M. E. Hopkins and J. A. Simon

Name Origin

The Springfield (No. 5) Coal Member and the Harrisburg (No. 5) Coal Member of the Carbondale Formation are the same unit, but separate names are retained because of long-established usage-- "Springfield" in central, northern, and western Illinois and "Harrisburg" in southern and eastern Illinois. The term "No. 5" was first applied to this coal by Worthen (1870, p. 93) in his description of the geology of Fulton County. It was later applied to the coal mined in the Springfield, Sangamon County, district (Shaw and Savage, 1913, p. 3). The Harrisburg (No. 5) Coal Member (Shaw and Savage, 1912, p. 7) is named for Harrisburg, Saline County, where it is mined.

Type Section

Underground exposures in coal mines in Springfield were made the type section (16, 16N-4W) (Wanless, 1956, p. 10).


The No. 5 Coal is the most important coal in Indiana, where it is now called the Springfield Coal Member (V), and in western Kentucky, where it is called the No. 9 (Mulford) coal. It is correlated with the Summit coal in Missouri.

Extent and Thickness

It is commonly 4-8 feet thick (fig P-12). The coal is absent along the northern margin of the Pennsylvanian rocks.


The No. 5 Coal is second only to the Herrin (No. 6) Coal in commercial importance in Illinois. In southwestern Illinois it has been strip mined in a few pits where the Herrin is the principal coal. It is normally overlain by a black fissile shale, but in southeastern Illinois, in a belt several miles wide that trends southwestward, the coal is thick and it is overlain by the gray silty Dykersburg Shale. In that belt the coal is more commonly split by shale partings, and contains less pyrite than where it is overlain by the black fissile shale (Hopkins, 1968).


HOPKINS, M. E., 1968, Harrisburg (No. 5) Coal reserves of southeastern Illinois: Illinois State Geological Survey Circular 431, 25 p.
SHAW, E. W., and T. E. SAVAGE, 1912, Murphysboro and Herrin Quadrangles: USGS Geological Atlas Folio 185, 15 p.
SHAW, E. W., and T. E. SAVAGE, 1913, Tallula and Springfield Quadrangles: USGS Geological Atlas Folio 188, 12 p.
WANLESS, H. R., 1956, Classification of the Pennsylvanian rocks of Illinois as of 1956: Illinois State Geological Survey Circular 217, 14 p.
WORTHEN, A. H., 1870, Geology and paleontology: Geological Survey of Illinois, v. 4, 508 p.

Tasks ::
1. Write out the part of the No. 5 Coal text from "SHAW, E. W., and T. E. SAVAGE, 1912, Murphysboro" to "Circular 217, 14 p.".
2. According to the No. 5 Coal text, why does the same coal unit go by two different names?

Information provided ::
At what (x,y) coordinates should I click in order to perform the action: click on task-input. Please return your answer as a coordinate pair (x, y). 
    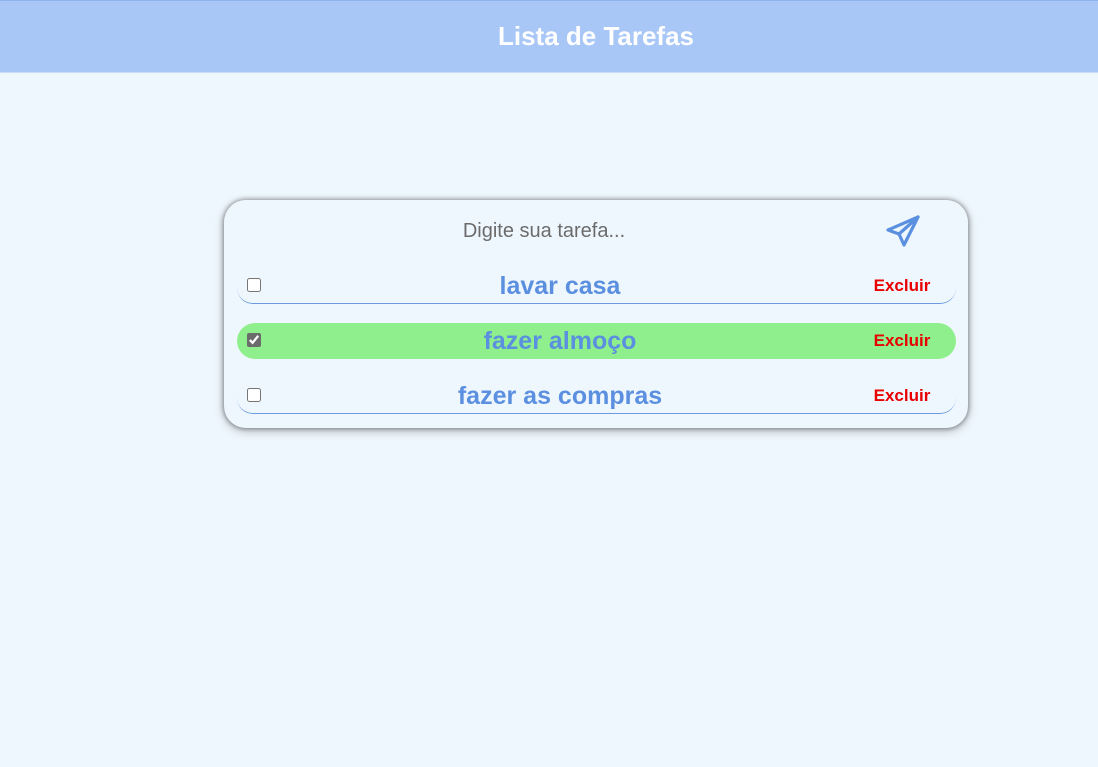
    Looking at the image, I should click on (544, 231).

Solutions per task ::
1.
SHAW, E. W., and T. E. SAVAGE, 1912, Murphysboro and Herrin Quadrangles: USGS Geological Atlas Folio 185, 15 p.
SHAW, E. W., and T. E. SAVAGE, 1913, Tallula and Springfield Quadrangles: USGS Geological Atlas Folio 188, 12 p.
WANLESS, H. R., 1956, Classification of the Pennsylvanian rocks of Illinois as of 1956: Illinois State Geological Survey Circular 217, 14 p.

2. The Springfield and Harrisburg names are kept because both have long been in use. "Springfield" is used in central, northern, and western Illinois, and "Harrisburg" is used in southern and eastern Illinois.